How Multi-Stage Builds Work

The core idea is to separate your build environment from your runtime environment. In a single-stage build, everything used to compile or bundle your code stays in the final image. In a multi-stage build, you throw away the build environment and only carry over the compiled output.

The syntax uses named stages with AS <name> and copies files between stages with COPY --from=<name>:

# Stage 1: give this stage a name
FROM node:20-alpine AS builder
WORKDIR /app
# ... build steps here ...

# Stage 2: start fresh from a minimal base
FROM node:20-alpine
WORKDIR /app
# Copy ONLY the compiled output from stage 1
COPY --from=builder /app/dist ./dist
CMD ["node", "dist/server.js"]

Docker builds all stages but only the final stage image gets tagged and pushed. The intermediate stages exist only during the build process and are discarded.

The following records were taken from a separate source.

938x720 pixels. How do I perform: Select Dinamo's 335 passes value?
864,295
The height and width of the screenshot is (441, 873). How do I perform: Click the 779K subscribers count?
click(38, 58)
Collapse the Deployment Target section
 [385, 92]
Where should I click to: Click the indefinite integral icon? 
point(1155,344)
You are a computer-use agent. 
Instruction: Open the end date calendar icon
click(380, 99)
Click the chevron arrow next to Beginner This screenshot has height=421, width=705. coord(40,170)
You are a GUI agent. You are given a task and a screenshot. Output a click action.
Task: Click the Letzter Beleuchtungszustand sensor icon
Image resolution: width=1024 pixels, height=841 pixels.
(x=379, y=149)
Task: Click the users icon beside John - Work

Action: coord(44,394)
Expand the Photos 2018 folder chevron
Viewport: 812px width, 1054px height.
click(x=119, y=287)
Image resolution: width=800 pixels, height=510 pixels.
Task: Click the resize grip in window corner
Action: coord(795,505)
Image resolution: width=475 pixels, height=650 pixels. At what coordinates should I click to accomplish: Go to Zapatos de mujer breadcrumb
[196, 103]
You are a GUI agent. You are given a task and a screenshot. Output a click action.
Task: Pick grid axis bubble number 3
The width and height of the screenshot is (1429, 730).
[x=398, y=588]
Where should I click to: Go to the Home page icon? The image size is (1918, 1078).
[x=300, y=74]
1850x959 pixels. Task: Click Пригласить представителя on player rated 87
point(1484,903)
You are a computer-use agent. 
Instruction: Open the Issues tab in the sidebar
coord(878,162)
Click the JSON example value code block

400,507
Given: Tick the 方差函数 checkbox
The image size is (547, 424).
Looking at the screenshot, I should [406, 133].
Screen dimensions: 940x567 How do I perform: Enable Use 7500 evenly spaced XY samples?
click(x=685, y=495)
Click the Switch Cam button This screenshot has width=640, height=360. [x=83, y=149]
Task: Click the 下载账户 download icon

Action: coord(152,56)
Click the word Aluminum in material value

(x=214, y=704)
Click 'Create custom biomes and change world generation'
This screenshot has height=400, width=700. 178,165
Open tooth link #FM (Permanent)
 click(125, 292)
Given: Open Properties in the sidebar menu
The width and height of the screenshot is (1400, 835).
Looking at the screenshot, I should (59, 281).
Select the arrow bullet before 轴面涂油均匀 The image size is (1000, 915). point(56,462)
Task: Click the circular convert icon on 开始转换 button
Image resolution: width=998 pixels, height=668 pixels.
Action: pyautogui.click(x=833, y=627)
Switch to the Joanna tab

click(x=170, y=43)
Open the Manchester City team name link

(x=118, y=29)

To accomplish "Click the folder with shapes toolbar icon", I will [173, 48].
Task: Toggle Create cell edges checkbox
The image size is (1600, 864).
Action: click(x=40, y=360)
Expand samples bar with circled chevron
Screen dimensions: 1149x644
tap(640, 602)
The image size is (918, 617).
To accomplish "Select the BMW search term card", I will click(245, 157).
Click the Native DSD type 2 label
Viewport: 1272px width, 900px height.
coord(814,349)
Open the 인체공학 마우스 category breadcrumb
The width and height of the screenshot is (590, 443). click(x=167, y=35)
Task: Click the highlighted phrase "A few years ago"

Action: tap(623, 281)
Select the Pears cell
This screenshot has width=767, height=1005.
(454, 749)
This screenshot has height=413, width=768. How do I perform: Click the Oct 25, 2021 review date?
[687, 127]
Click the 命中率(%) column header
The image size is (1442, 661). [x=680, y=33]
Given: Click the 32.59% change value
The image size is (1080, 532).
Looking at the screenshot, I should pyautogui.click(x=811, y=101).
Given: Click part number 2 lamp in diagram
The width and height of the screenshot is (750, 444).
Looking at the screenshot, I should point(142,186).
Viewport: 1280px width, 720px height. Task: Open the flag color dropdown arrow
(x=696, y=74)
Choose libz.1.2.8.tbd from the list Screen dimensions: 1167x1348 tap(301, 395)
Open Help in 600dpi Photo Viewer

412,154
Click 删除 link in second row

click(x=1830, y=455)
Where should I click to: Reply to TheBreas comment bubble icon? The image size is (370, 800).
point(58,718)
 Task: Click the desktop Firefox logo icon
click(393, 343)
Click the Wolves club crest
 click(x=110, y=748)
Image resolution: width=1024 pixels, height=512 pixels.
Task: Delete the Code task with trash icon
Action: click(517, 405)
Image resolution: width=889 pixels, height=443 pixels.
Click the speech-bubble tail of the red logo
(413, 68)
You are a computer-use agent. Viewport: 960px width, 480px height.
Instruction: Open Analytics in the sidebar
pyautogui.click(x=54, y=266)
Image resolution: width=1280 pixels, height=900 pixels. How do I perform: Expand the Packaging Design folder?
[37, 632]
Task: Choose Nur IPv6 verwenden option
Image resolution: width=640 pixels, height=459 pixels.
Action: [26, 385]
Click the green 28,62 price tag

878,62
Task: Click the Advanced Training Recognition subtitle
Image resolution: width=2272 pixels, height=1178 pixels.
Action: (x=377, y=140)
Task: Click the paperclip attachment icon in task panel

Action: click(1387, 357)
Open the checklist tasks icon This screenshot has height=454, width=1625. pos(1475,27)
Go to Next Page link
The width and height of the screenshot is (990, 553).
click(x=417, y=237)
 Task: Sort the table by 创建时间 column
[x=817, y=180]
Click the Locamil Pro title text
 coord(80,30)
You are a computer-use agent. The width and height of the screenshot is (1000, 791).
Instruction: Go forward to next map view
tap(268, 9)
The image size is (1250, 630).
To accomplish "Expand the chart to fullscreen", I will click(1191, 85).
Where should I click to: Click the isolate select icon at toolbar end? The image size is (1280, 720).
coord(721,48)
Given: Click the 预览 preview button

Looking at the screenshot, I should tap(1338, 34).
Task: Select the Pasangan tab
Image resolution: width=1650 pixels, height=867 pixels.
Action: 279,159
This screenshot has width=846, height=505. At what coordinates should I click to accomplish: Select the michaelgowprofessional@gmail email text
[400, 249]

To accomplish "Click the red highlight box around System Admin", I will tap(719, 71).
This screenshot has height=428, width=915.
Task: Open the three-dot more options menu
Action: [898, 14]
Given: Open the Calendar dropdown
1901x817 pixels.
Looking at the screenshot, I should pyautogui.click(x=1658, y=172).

Step-by-Step: Node.js TypeScript API

This is the most common use case. A TypeScript application needs the TypeScript compiler at build time but only needs the compiled JavaScript at runtime.

# ---- Stage 1: Build ----
FROM node:20-alpine AS builder
WORKDIR /app

# Copy dependency manifests first (layer cache optimization)
COPY package.json package-lock.json ./
RUN npm ci

# Copy source and compile TypeScript to JavaScript
COPY tsconfig.json ./
COPY src/ ./src/
RUN npm run build
# At this point /app/dist contains compiled JS
# /app/node_modules contains ALL deps including devDeps

# ---- Stage 2: Production Runtime ----
FROM node:20-alpine AS runtime
WORKDIR /app
ENV NODE_ENV=production

# Only install production dependencies
COPY package.json package-lock.json ./
RUN npm ci --omit=dev

# Copy compiled output from builder stage
COPY --from=builder /app/dist ./dist

# Run as non-root user for security
USER node
EXPOSE 3000
CMD ["node", "dist/server.js"]

Typical size reduction for this pattern:

Approach	Base image	Image size
Single-stage (all deps)	node:20	~1.4 GB
Single-stage (alpine)	node:20-alpine	~420 MB
Multi-stage (prod deps only)	node:20-alpine	~150 MB
Multi-stage (distroless)	gcr.io/distroless/nodejs20	~95 MB

Step-by-Step: Go Application

Go is where multi-stage builds shine the brightest. The Go toolchain (compiler, standard library sources, build cache) is around 350 MB. But a compiled Go binary is completely self-contained - it has no runtime dependency and can run in a container with nothing but the binary itself.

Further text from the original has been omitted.